Governor Christie Signs New Bill

 In Taxation

104021032-gettyimages-485212362_530x298On Friday, October 14, Gov. Chris Christie signed a bill raising the gasoline tax 23 cents per gallon. The legislation also increases the retirement income tax exclusion along with eventually eliminating the estate tax, increasing the Earned Income Credit for the working poor, decreasing the sales tax rate by three-eighths of a percentage point, and creating a tax deduction for veterans.

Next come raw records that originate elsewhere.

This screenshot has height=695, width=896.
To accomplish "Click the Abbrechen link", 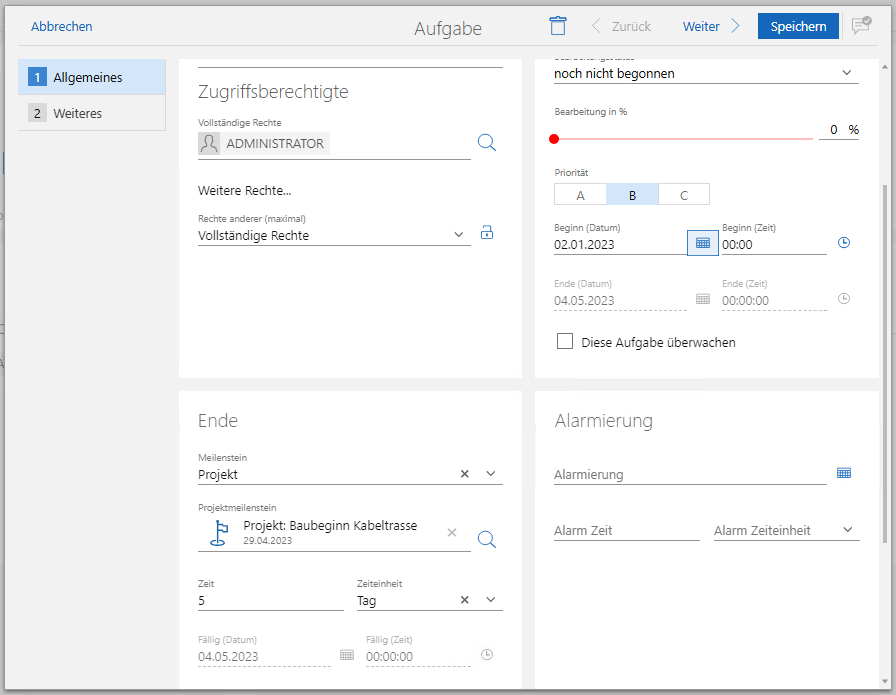I will [62, 26].
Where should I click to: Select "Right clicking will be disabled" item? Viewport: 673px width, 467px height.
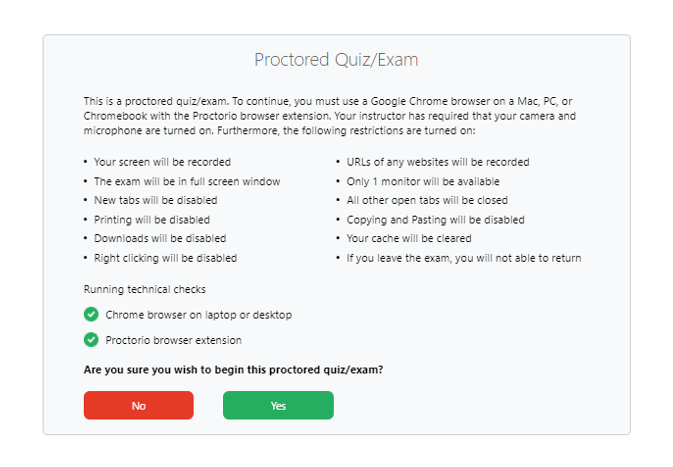165,258
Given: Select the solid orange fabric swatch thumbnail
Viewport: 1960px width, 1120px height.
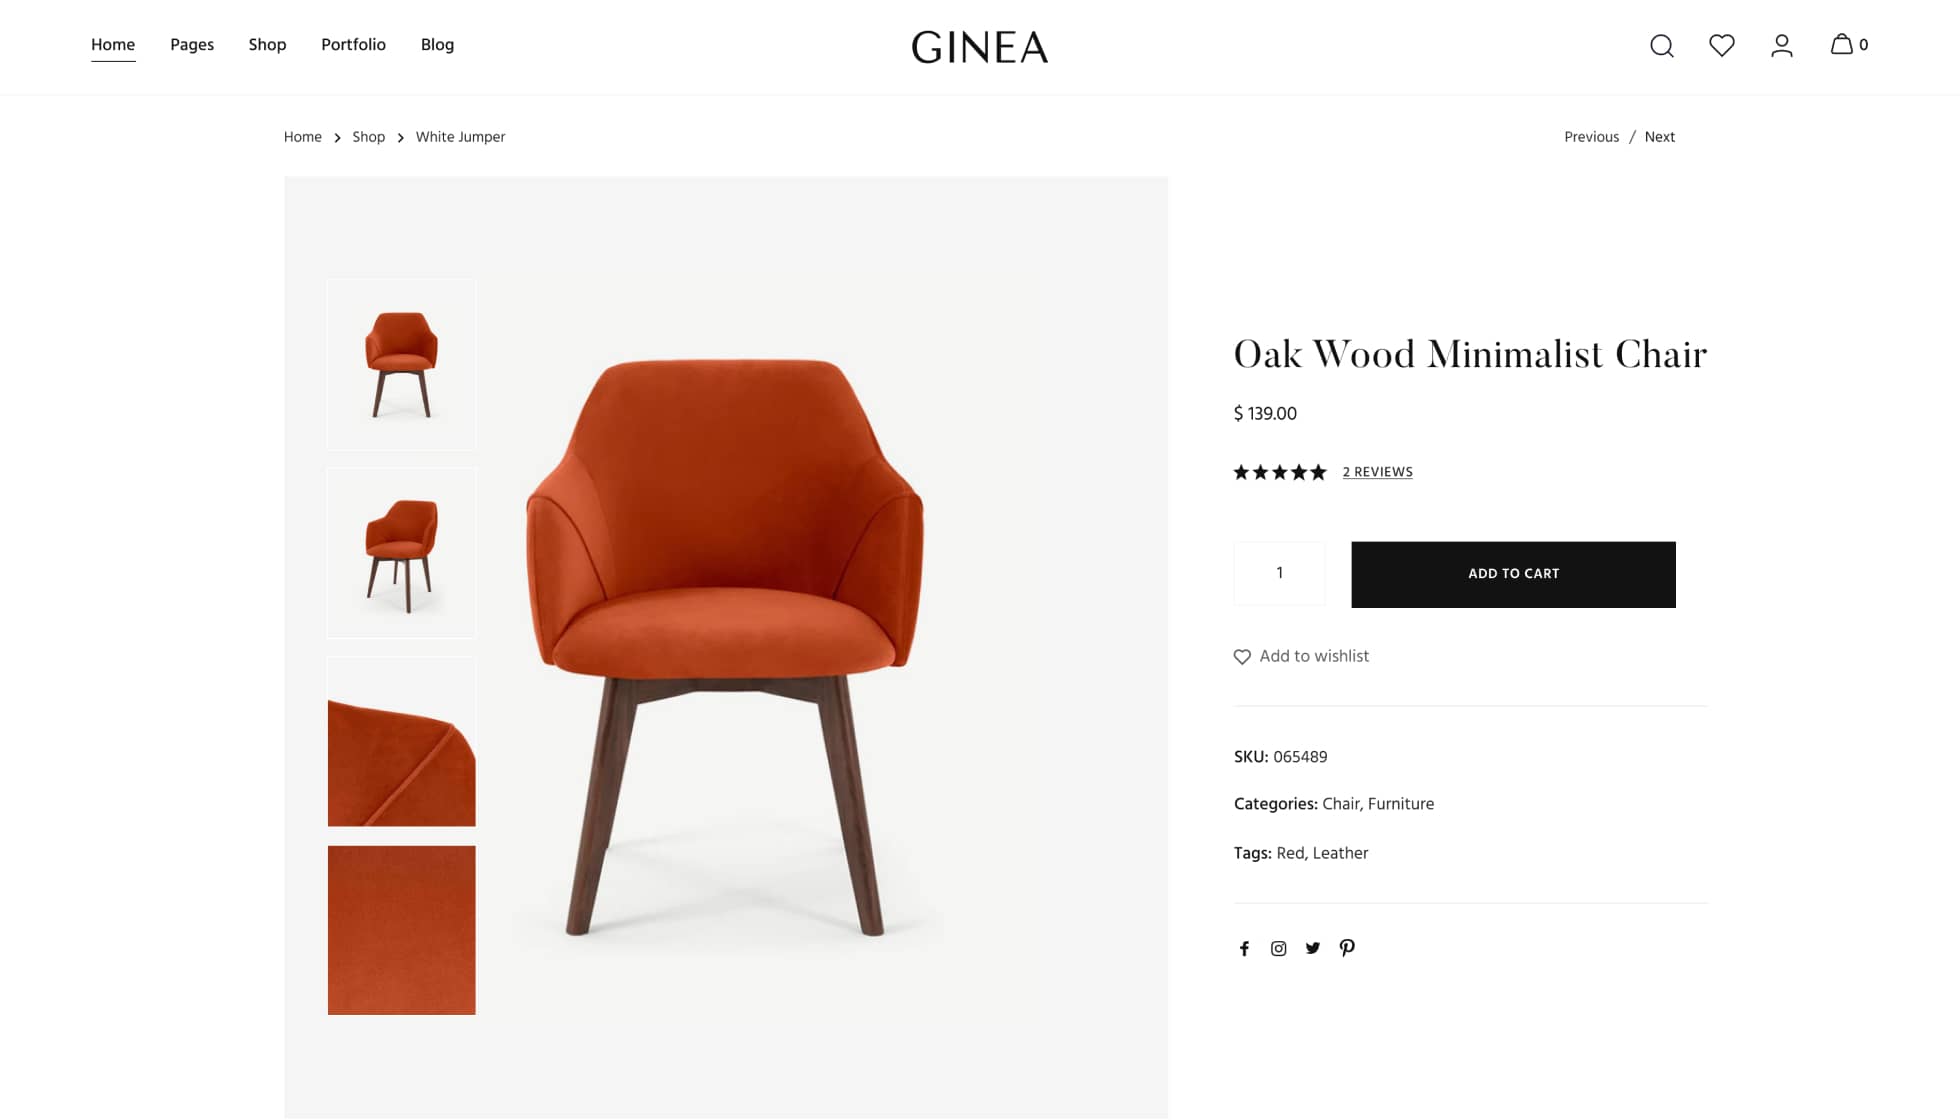Looking at the screenshot, I should 401,930.
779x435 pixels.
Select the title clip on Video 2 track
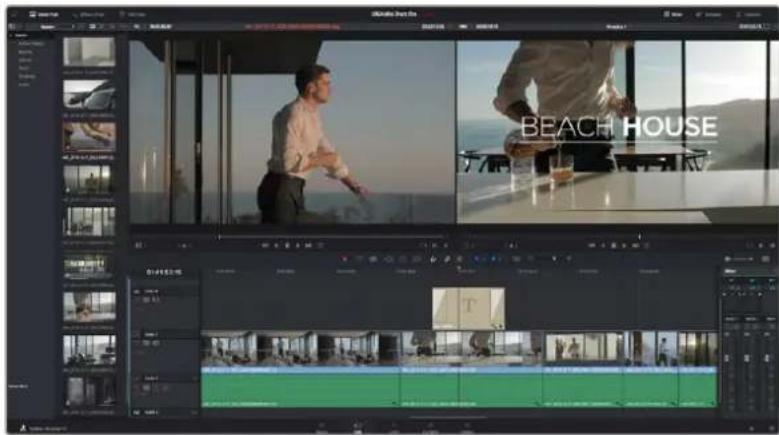point(468,308)
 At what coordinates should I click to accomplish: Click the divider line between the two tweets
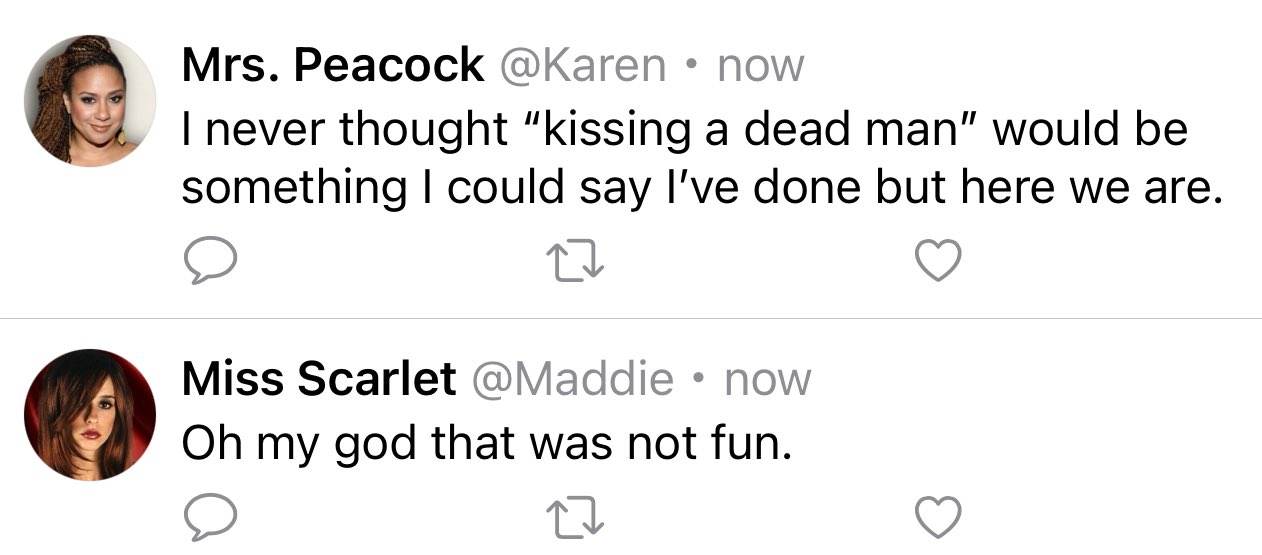631,318
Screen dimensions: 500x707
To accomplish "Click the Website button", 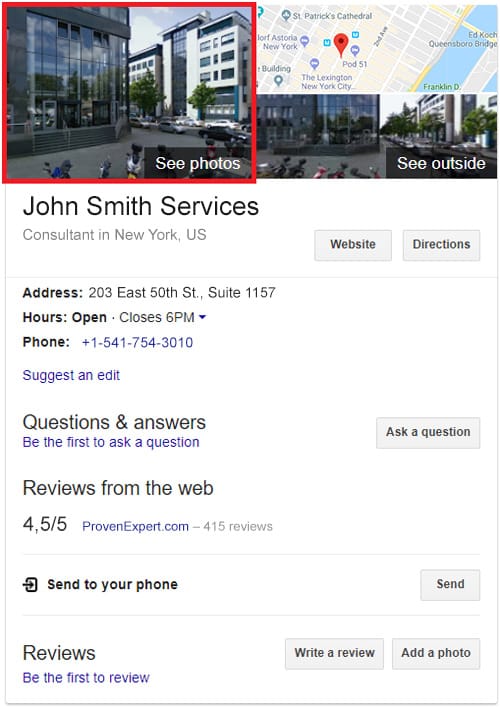I will pos(353,245).
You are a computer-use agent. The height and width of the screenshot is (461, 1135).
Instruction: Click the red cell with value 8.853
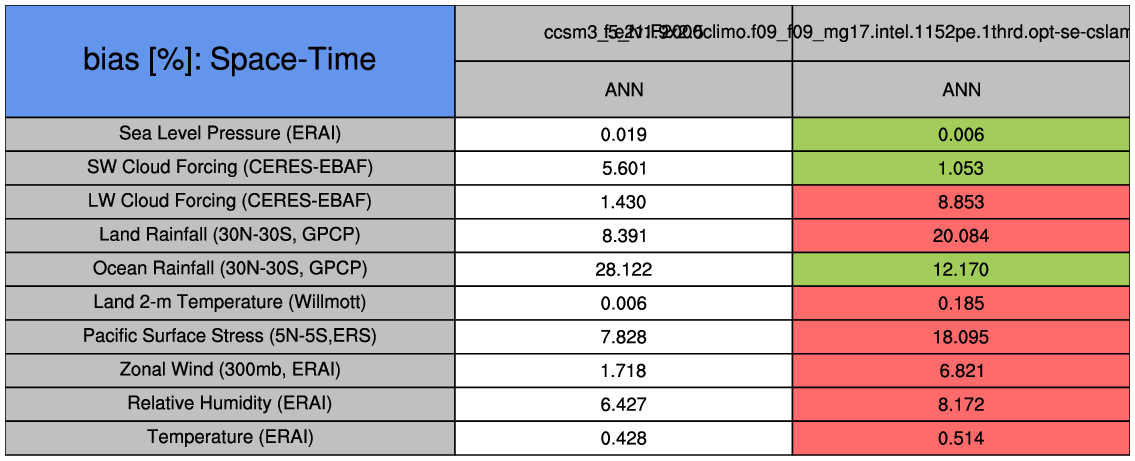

The hike in the gasoline tax will be the state’s first increase since 1988. The 23-cent gas tax increase, along with increases in diesel fuels and non-motor fuels, will produce $1.23 billion annually to finance an eight year, $16 billion transportation program. Some Republican senators oppose the deal because they believe the gas tax increase ignores the concerns of New Jersey drivers, who, according to AAA, will pay an average of $170 in additional gasoline taxes annually. The new, higher price will take effect November 1.

In a move to help the state’s seniors, the retirement income exclusion has been increased substantially. Currently, married couples filing jointly can exclude their first $20,000 in retirement income from state  tax. Under this new law, the limit for a married couple filing jointly will jump from $20,000 to $40,000 in 2017, to $60,000 in 2018, to $80,000 in 2019 and $100,000 in 2020. For a married person filing separately, it will gradually increase from $10,000 to $50,000, and for an individual filing as a single taxpayer, from $15,000 to $75,000. It is the hope that the increase in the retirement income exclusion will help stem the flow of middle class flight. Lawmakers from both parties have made similar arguments against the current retirement tax as forcing retired workers to move away from their families in favor of lower taxes.

The legislation would also phase out New Jersey’s estate tax, changing the threshold to $2 million in 2017 from the current $675,000 limit and eliminating it entirely in 2018. Some lawmakers believe that by doing away with the estate tax some residents will be more inclined to stay in New Jersey; keeping their wealth in the state as well.

The deal would also raise the state’s Earned Income Tax Credit, which helps low-income residents, from 30 percent to 35 percent of the federal limit. Additionally, the sales tax rate would decline to 6.875% from 7% by January 2017 and to 6.625% by July 2017.